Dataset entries

::::::

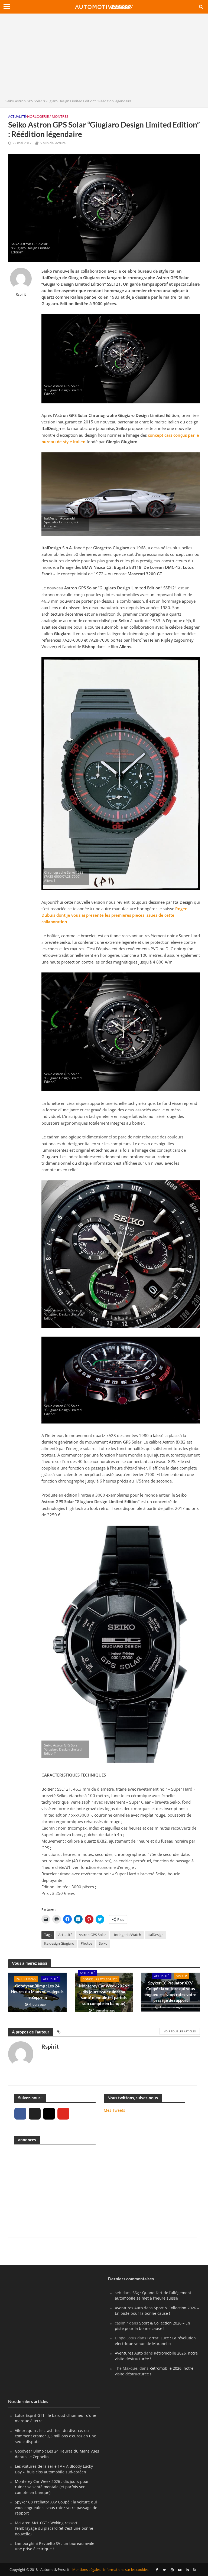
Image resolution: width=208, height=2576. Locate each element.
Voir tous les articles (180, 2031)
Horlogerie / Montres (47, 116)
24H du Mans (26, 1979)
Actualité (17, 116)
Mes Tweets (114, 2110)
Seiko (103, 1943)
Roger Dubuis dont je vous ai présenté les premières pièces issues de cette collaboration (114, 915)
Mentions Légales (86, 2569)
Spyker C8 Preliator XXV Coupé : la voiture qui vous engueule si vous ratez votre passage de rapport (170, 1991)
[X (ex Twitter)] (35, 2114)
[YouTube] (63, 2114)
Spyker (181, 1976)
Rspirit (21, 294)
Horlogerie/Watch (126, 1934)
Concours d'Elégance (100, 1979)
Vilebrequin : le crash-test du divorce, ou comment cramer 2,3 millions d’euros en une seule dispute (55, 2436)
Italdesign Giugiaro (59, 1943)
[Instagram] (49, 2114)
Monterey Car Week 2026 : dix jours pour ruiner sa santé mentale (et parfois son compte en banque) (104, 1994)
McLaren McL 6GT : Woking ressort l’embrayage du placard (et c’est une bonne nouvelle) (54, 2528)
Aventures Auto (129, 2307)
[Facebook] (20, 2114)
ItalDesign (156, 1934)
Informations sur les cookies (125, 2569)
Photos (86, 1943)
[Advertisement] (104, 57)
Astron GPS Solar (92, 1934)
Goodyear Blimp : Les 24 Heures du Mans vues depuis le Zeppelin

::::::

Restate word for word only the lines from where the entries begin through the one with "Seiko (103, 1943)"; omit the pictures.

Exercise response →
Image resolution: width=208, height=2576. Locate each element.
Voir tous les articles (180, 2031)
Horlogerie / Montres (47, 116)
24H du Mans (26, 1979)
Actualité (17, 116)
Mes Tweets (114, 2110)
Seiko (103, 1943)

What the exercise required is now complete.